_Work to be completed_
Look below for the line that contains "The height and", then quote it and all the lines after it, exactly, with the pictures left out.

[[ Data provided, beginning ]]

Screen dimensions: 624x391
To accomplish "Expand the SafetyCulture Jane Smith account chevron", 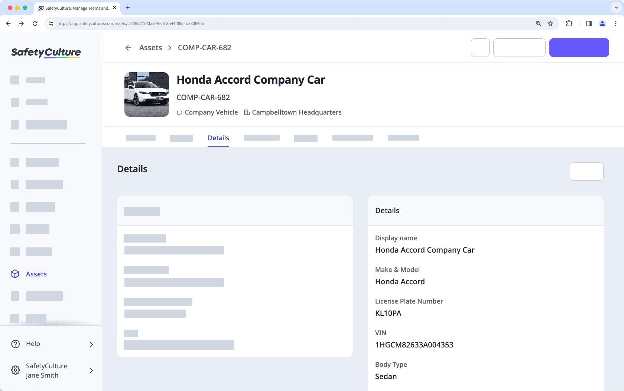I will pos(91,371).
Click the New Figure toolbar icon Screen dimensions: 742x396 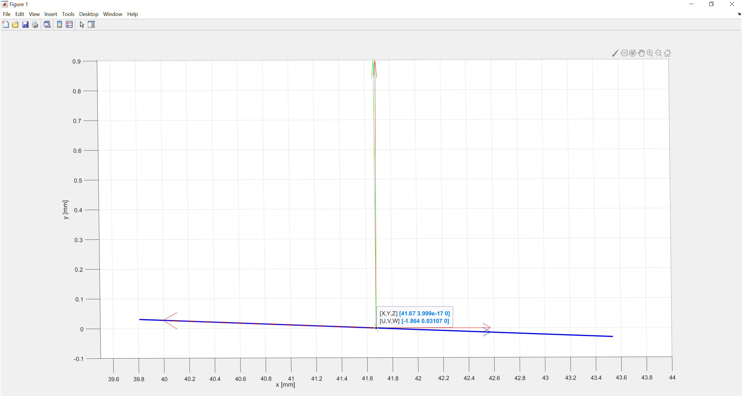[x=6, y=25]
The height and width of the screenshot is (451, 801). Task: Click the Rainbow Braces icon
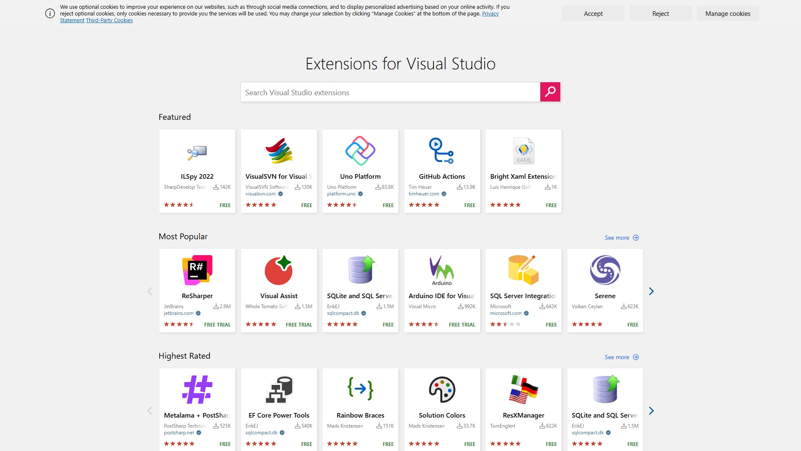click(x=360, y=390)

[[ Data provided, end ]]

_Task answer_
The height and width of the screenshot is (451, 801). Task: Click the Rainbow Braces icon
click(x=360, y=390)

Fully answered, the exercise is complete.